All diese Erfahrungen fließen in den Reggae mit ein, der nicht nur ihr Lebensgefühl widerspiegelt, sondern aus ihrem Dasein heraus entstanden ist. Das hat etwas Ganzheitliches. Roots-Reggae entwickelte sich aus Ska, Rocksteady sowie Bluebeat und steht mit der Unabhängigkeit der Insel von Großbritannien 1962 in Zusammenhang, weil eine eigene, jamaikanische Musikrichtung geschaffen werden sollte. 2018 wurde der Reggae von der UNESCO zum immateriellen Weltkulturerbe erklärt.

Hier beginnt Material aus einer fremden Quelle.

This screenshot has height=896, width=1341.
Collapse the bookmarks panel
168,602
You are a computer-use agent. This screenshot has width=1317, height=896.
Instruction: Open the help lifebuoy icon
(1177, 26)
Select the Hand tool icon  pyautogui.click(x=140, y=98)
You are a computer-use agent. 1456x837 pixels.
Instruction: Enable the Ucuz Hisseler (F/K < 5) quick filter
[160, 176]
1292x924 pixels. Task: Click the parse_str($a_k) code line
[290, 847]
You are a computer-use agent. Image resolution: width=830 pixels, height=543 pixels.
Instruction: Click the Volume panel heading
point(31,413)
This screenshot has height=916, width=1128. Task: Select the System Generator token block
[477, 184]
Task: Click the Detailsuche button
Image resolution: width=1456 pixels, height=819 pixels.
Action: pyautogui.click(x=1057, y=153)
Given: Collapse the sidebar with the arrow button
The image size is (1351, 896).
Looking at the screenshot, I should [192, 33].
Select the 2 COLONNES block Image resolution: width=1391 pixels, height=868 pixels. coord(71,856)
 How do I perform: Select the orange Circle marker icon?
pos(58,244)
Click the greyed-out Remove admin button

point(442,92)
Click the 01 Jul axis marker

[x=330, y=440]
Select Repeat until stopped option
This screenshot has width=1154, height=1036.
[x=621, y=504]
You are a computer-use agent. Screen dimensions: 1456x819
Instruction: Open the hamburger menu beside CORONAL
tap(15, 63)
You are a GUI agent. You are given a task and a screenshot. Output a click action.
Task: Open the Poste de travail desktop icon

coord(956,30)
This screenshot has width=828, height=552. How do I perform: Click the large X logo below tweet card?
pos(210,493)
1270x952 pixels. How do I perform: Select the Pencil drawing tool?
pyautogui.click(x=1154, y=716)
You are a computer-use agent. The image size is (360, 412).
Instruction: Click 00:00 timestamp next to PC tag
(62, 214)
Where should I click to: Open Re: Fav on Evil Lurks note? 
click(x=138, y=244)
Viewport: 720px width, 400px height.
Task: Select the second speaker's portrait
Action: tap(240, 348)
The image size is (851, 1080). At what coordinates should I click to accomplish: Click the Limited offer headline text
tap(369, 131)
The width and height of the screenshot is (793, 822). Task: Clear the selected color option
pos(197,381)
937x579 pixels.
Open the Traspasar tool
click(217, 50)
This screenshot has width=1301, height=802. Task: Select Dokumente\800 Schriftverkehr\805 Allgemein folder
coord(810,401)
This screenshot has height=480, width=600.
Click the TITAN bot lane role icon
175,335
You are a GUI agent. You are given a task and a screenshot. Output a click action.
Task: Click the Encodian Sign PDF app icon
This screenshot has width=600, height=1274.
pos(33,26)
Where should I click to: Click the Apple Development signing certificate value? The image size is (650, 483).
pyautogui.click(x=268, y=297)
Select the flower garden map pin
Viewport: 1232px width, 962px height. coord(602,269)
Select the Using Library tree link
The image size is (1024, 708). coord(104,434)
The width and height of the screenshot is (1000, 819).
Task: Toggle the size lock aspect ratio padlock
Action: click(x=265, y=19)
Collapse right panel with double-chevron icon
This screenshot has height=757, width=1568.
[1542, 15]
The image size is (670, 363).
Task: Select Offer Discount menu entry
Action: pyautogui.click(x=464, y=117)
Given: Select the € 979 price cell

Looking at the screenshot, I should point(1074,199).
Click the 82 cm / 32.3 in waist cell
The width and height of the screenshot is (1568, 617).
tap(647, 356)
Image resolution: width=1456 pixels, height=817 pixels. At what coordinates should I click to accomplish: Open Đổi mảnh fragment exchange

Vier Altmeister des Reggae, Cedric Myton, Winston McAnnuff, Ken Boothe und Kiddus I © Borsalino Productions


Cedric Myton hat mit seinen hellen Dreadlocks und seiner Falsett-Stimme wohl den größten Wiedererkennungswert. Sein Hit Row Fisherman Row ist heute noch genauso mitreißend wie damals. Cedric lebt in einem Bootshaus, das er seit Jahren einrichtet. Kommerziell waren die meisten von ihnen nicht ausgerichtet, obwohl sie bei entsprechender Neigung durchaus zu Geld hätten kommen können. Sie wurden allerdings auch gedeckelt, weil man keine Konkurrenz für Bob Marley wollte. Winston McAnuff leidet immer noch unter dem Verlust seines Sohnes, der ebenfalls Musiker war und 2012 niedergestochen wurde. Es hat etwas gedauert, aber 2017 bekam er einen ordentlichen Grabstein. Ken Boothe ist der Einzige, der es zu etwas Wohlstand gebracht hat. Er gilt als goldene Stimme des Reggae und schrieb mit dem Album Mr. Rocksteady (1967) und dem Hit Everything I Own (1974) Reggae-Geschichte.

Kiddus I ist ein überzeugter Rastafari, hat 1971 sogar ein Rastafari-Zentrum gegründet. Für ihn ist die spirituelle Dimension wichtig, in der es um Liebe und Frieden geht. In den Songs geht es auch um Widerstand; vom Bürgerrechtler Malcolm X handeln die Texte, von Messerstechereien und hungernden Kindern. Trotzdem ist die Botschaft des Roots-Reggae eine positive, während im heutigen Dancehall-Reggae verächtliche und diskriminierende Aussagen vorkommen, was im diametralen Gegensatz zur Rastafari-Religion steht.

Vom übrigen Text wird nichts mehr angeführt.